Une déclaration hautement contradictoire concernant ses éoliennes au Sahara Occidental occupé a été publiée hier par Siemens Gamesa.
Photo : 27 mars 2023, les Sahraouis se sont rassemblés pour protester contre les opérations de Siemens Gamesa au Sahara Occidental occupé. Photo du réseau sahraoui Western Sahara is Not for Sale ("Le Sahara Occidental n'est pas à vendre").
Lors de son assemblée générale annuelle du 27 mars 2023, Siemens Gamesa Renewable Energy (SGRE) a peut-être apporté la réponse la plus paradoxale depuis plus de dix ans aux interrogations sur son implication dans la construction par le Maroc d'infrastructures de production d'énergies à sources renouvelables dans la partie du Sahara Occidental qu'il maintient sous occupation militaire.

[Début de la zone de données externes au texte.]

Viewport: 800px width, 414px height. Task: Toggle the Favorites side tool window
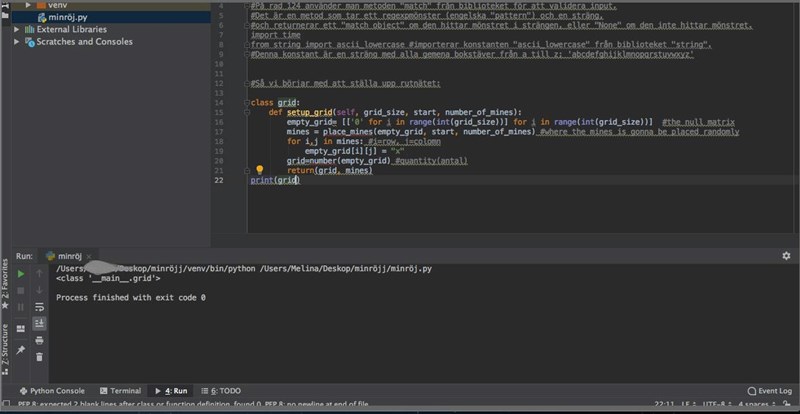[5, 281]
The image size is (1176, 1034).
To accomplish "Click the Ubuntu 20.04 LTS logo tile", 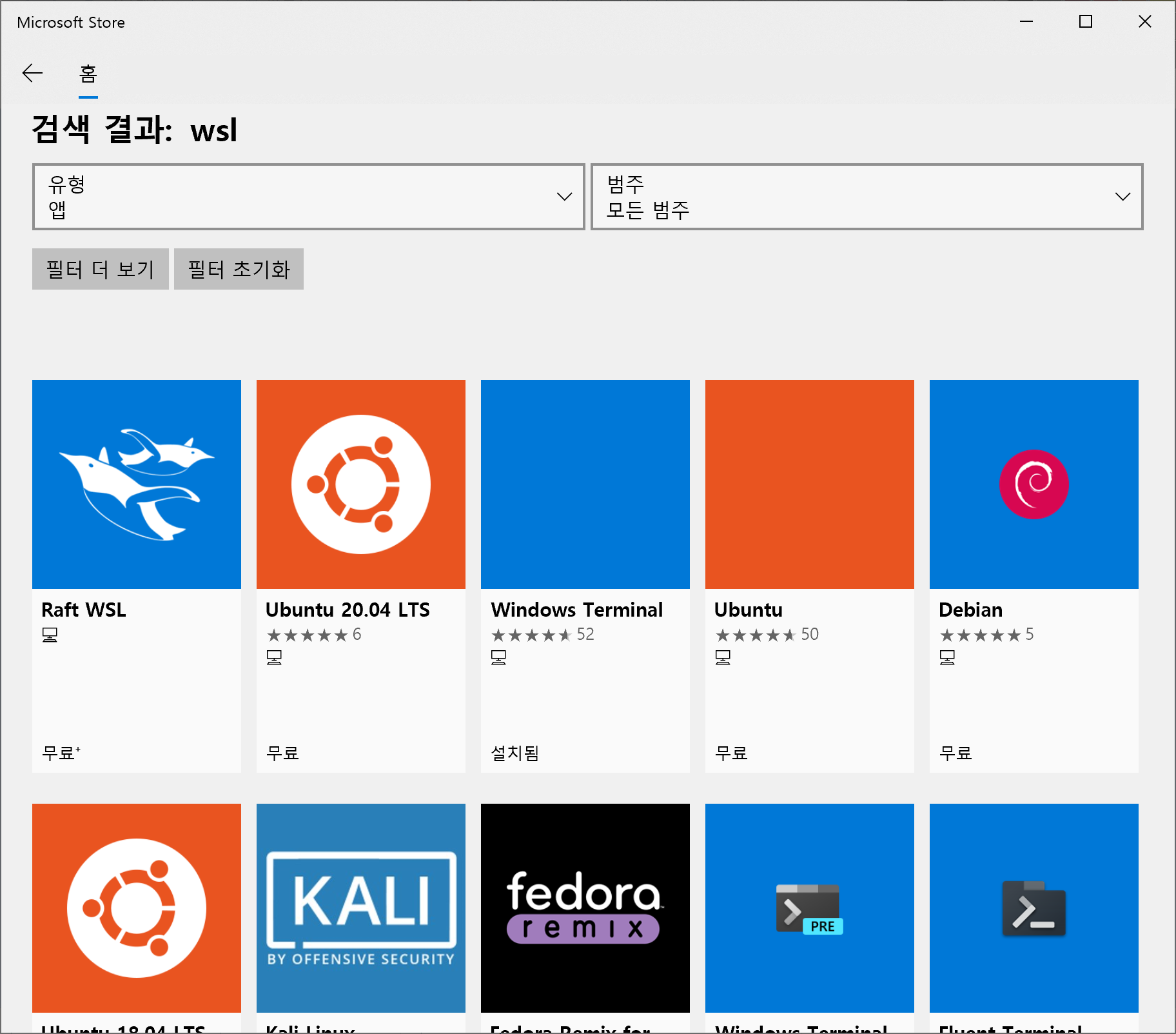I will (x=361, y=484).
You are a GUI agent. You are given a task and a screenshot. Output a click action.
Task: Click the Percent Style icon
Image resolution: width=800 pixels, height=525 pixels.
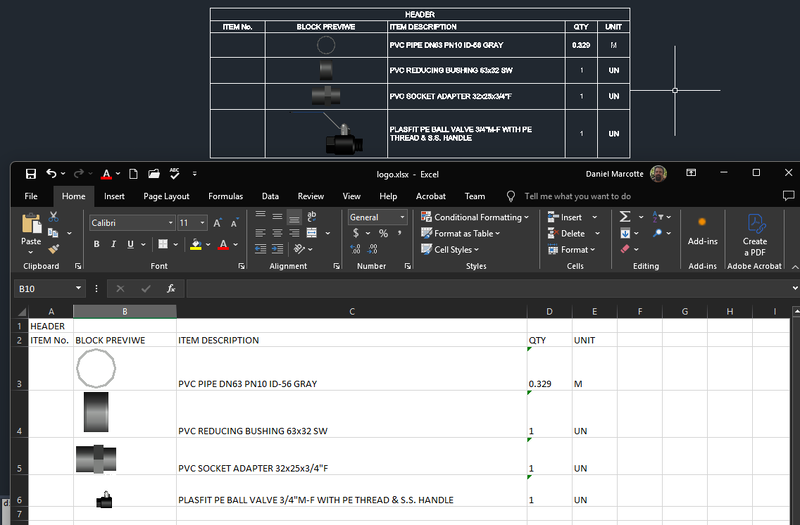(x=383, y=234)

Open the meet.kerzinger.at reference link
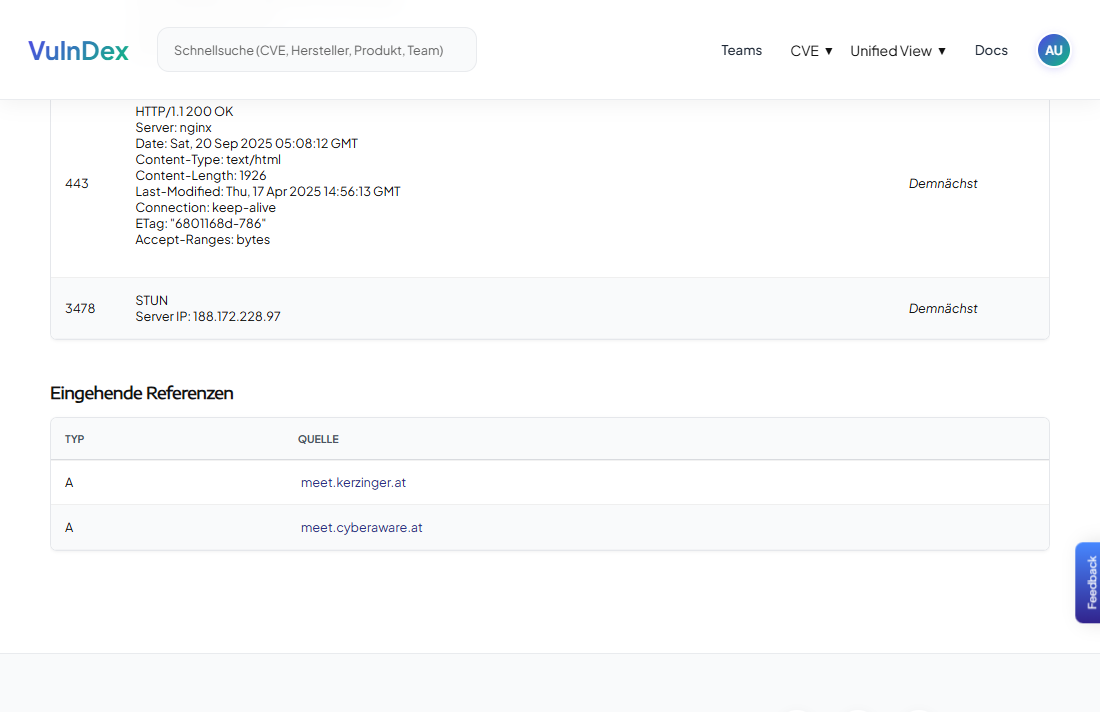tap(353, 482)
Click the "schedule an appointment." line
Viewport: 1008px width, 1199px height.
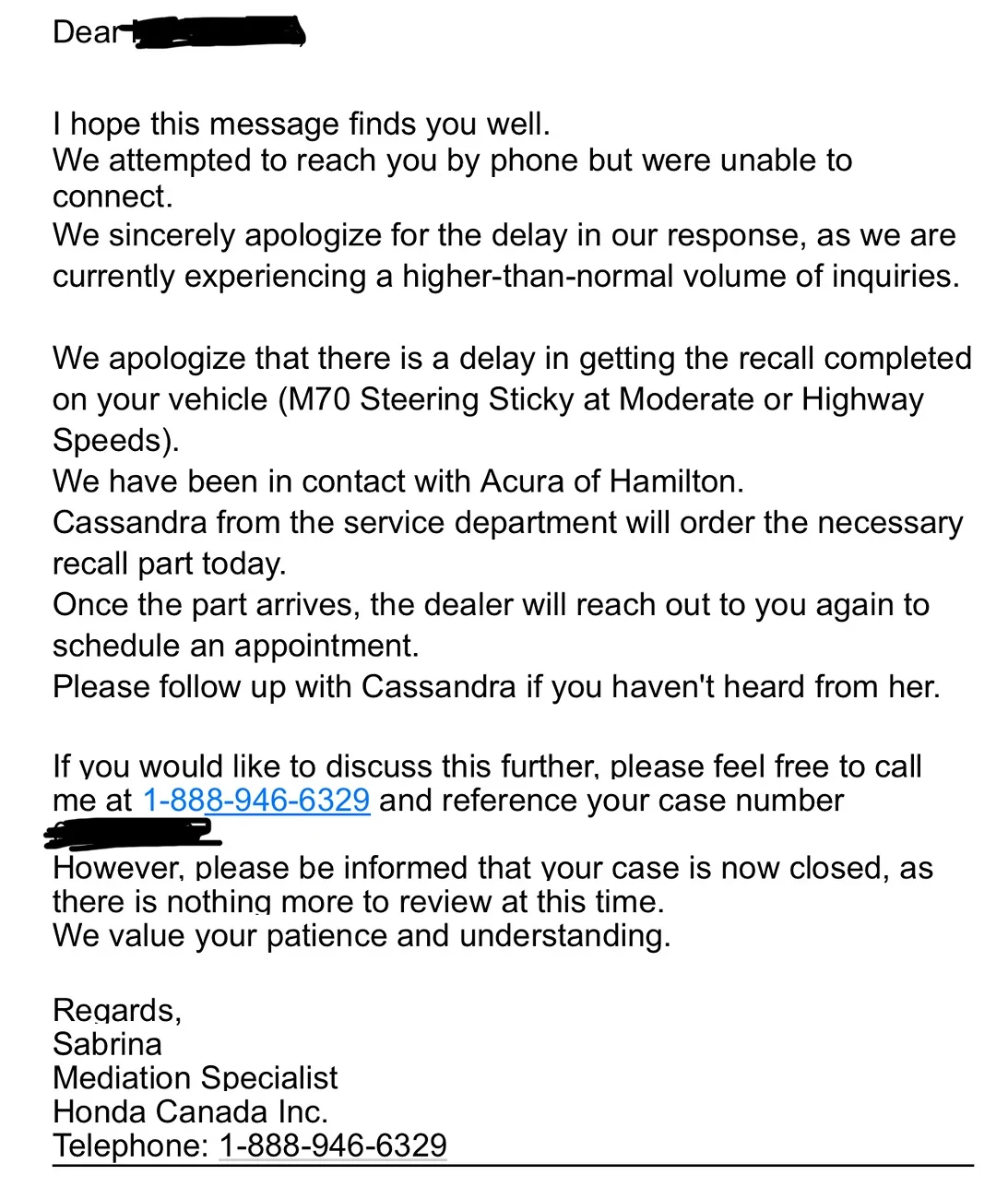pos(235,646)
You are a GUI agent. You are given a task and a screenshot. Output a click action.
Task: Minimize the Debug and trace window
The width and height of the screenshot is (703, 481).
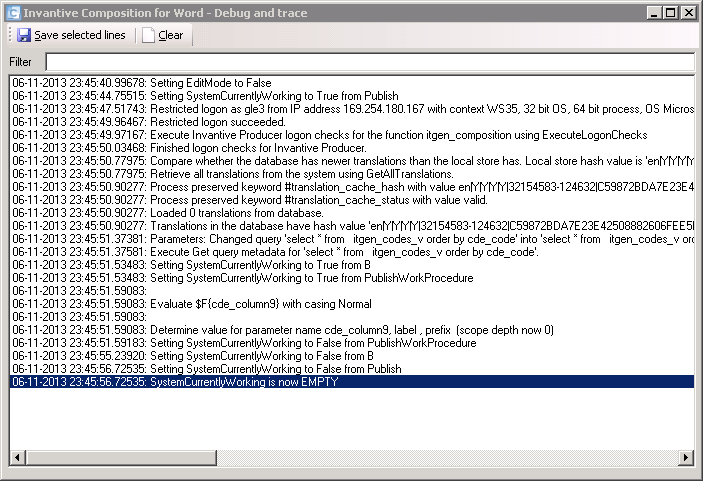[654, 13]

Jochen Eikholt, le PDG de Siemens Gamesa a déclaré :
1. "Nous sommes conscients que le territoire du Sahara Occidental est contesté en droit international".
2. "Nous attendrons la décision d'appel de la Cour européenne de justice afin de tirer des conclusions pour de nouvelles instructions par des entreprises privées comme la nôtre."
3. "Siemens Gamesa a toujours et sans exception agi conformément à la loi applicable."
Lisez la déclaration complète de M. Eikholt ci-dessous, ou accédez-y ici (en anglais).
Pourquoi le triple paradoxe ?Le territoire du Sahara occidental n'est pas contesté au regard du droit international. C'est un territoire non autonome sans puissance administrante désignée, et son peuple - les Sahraouis - a le droit à l'autodétermination : le droit de choisir le futur statut du territoire.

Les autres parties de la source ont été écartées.